This function takes a data frame and performs statistical selection according to one of four algorithms: fixed interval sampling, cell sampling, random sampling, and modified sieve sampling. Selection is done on the level of two possible sampling units: items (records / rows) or monetary units. The function returns an object of class `jfaSelection`

which can be used with associated `summary()`

and a `plot()`

methods.

For more details on how to use this function, see the package vignette:
`vignette('jfa', package = 'jfa')`

- data
a data frame containing the population of items the auditor wishes to sample from.

- size
an integer larger than 0 specifying the number of sampling units that need to be selected from the population. Can also be an object of class

`jfaPlanning`

.- units
a character specifying the sampling units used. Possible options are

`items`

(default) for selection on the level of items (rows) or`values`

for selection on the level of monetary units.- method
a character specifying the sampling algorithm used. Possible options are

`interval`

(default) for fixed interval sampling,`cell`

for cell sampling,`random`

for random sampling, or`sieve`

for modified sieve sampling.- values
a character specifying the name of a column in

`data`

containing the book values of the items.- order
a character specifying the name of a column in

`data`

containing the ranks of the items. The items in the`data`

are ordered according to these values in the order indicated by`decreasing`

.- decreasing
if

`order`

is specified, a logical specifying whether to order the items from smallest to largest. Defaults to`FALSE`

.- randomize
a logical specifying whether the items in the data should be randomly shuffled before selection. Defaults to

`FALSE`

. Note that specifying if`randomize = TRUE`

overrules`order`

.- replace
if

`method = 'random'`

, a logical specifying whether sampling should be performed with replacement. Defaults to`FALSE`

.- start
if

`method = 'interval'`

, an integer larger than 0 specifying the starting point of the algorithm.

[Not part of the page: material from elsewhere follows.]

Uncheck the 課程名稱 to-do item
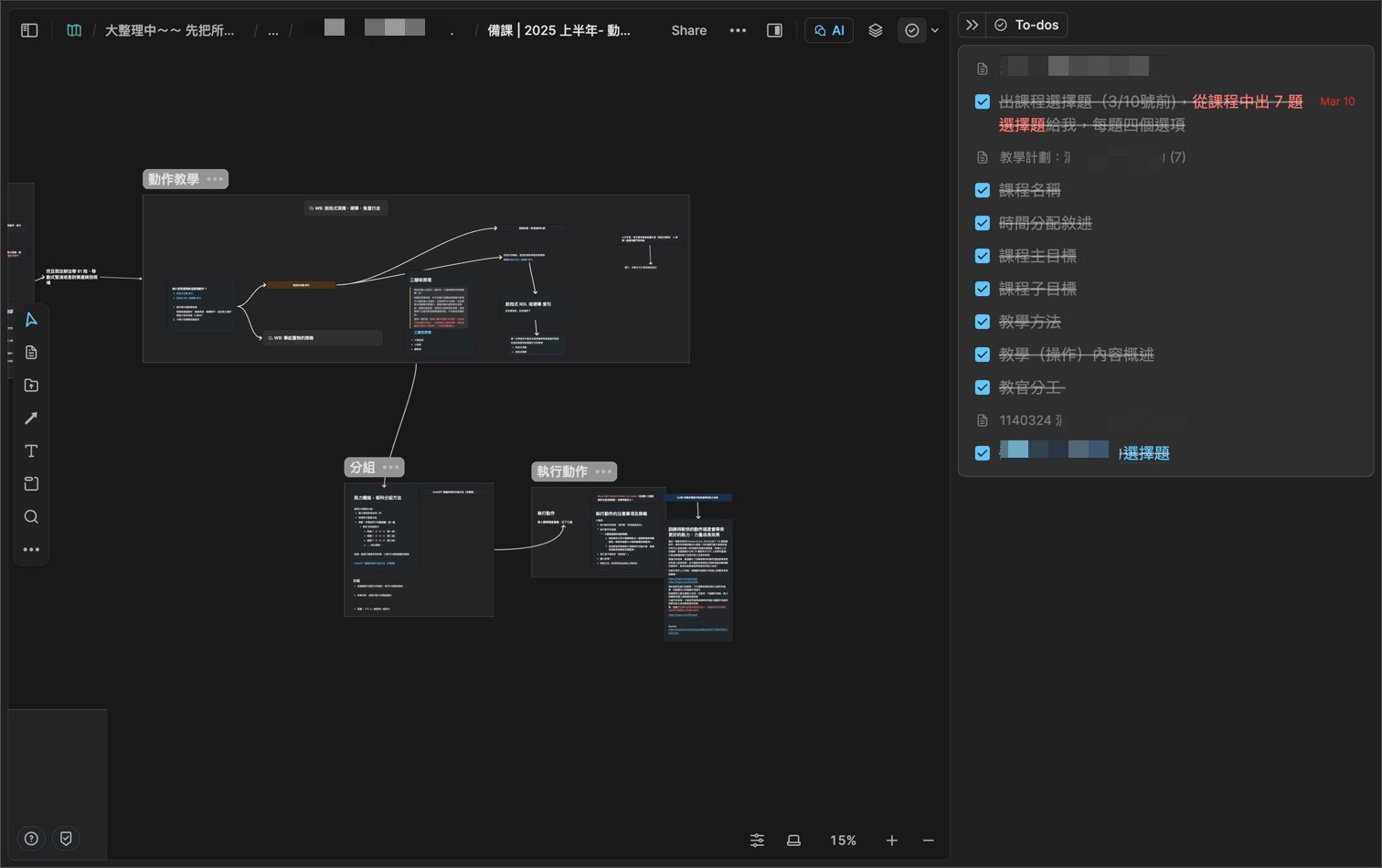This screenshot has height=868, width=1382. 983,190
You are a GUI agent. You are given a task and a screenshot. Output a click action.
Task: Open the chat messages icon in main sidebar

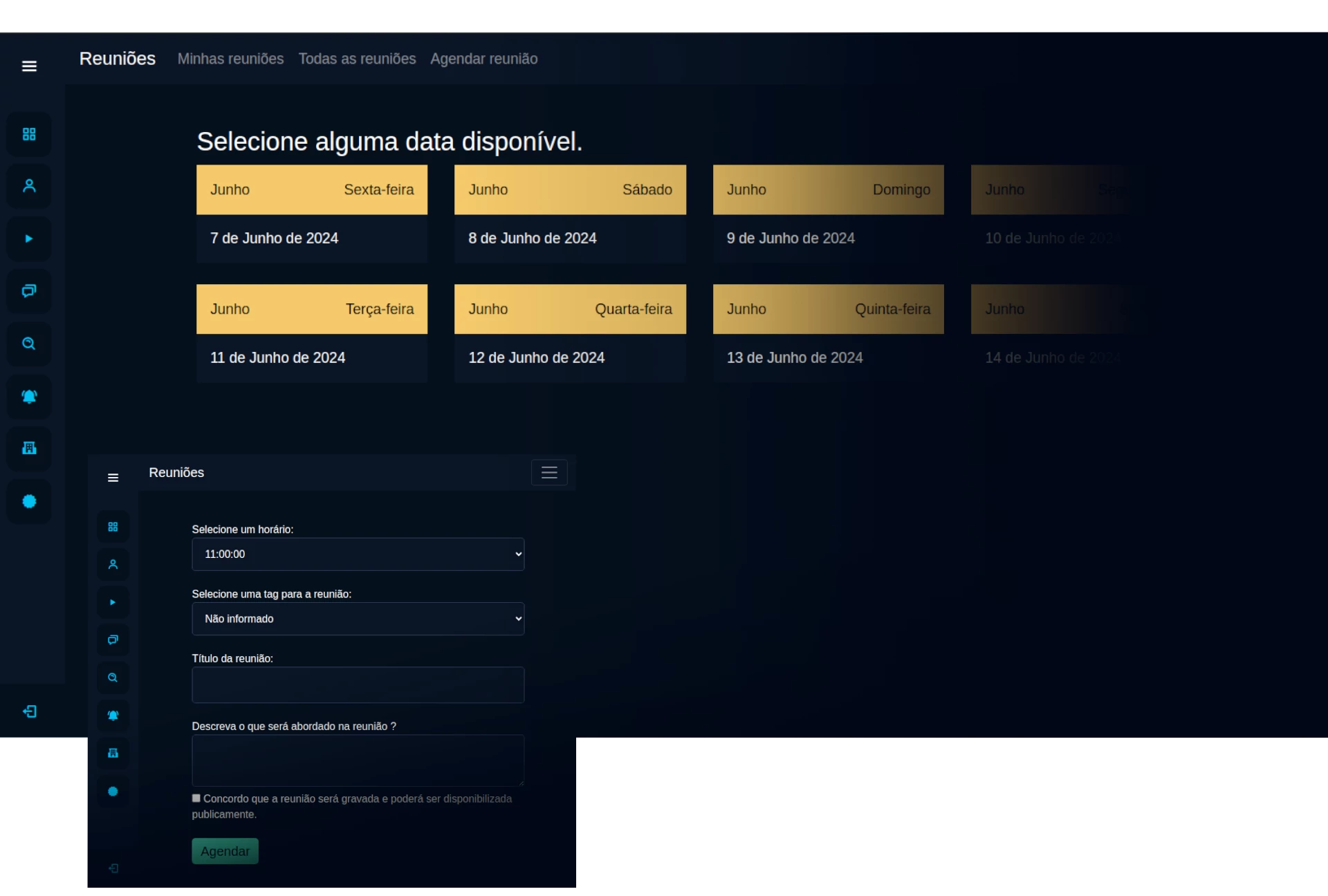tap(29, 291)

An object of class `jfaSelection`

containing:

- data
a data frame containing the input data.

- sample
a data frame containing the selected sample of items.

- n.req
an integer indicating the requested sample size.

- n.units
an integer indicating the total number of obtained sampling units.

- n.items
an integer indicating the total number of obtained sample items.

- N.units
an integer indicating the total number of sampling units in the population.

- N.items
an integer indicating the total number of items in the population.

- interval
if

`method = 'interval'`

, a numeric value indicating the size of the selection interval.- units
a character indicating the sampling units that were used to create the selection.

- method
a character indicating the the algorithm that was used to create the selection.

- values
if

`values`

is specified, a character indicating the name of the book value column.- start
if

`method = 'interval'`

, an integer indicating the starting point in the interval.- data.name
a character string giving the name of the data.

The first part of this section elaborates on the two possible options for the `units`

argument:

`items`

: In record sampling each item in the population is seen as a sampling unit. An item of $5000 is therefore equally likely to be selected as an item of $500.`values`

: In monetary unit sampling each monetary unit in the population is seen as a sampling unit. An item of $5000 is therefore ten times more likely to be selected as an item of $500.

The second part of this section elaborates on the four possible options for the `method`

argument:

`interval`

: In fixed interval sampling the sampling units in the population are divided into a number (equal to the sample size) of intervals. From each interval one sampling unit is selected according to a fixed starting point (specified by`start`

).`cell`

: In cell sampling the sampling units in the population are divided into a number (equal to the sample size) of intervals. From each interval one sampling unit is selected with equal probability.`random`

: In random sampling each sampling unit in the population is drawn with equal probability.`sieve`

: In modified sieve sampling each item in the population is selected proportional to its value (Hoogduin, Hall, & Tsay, 2010).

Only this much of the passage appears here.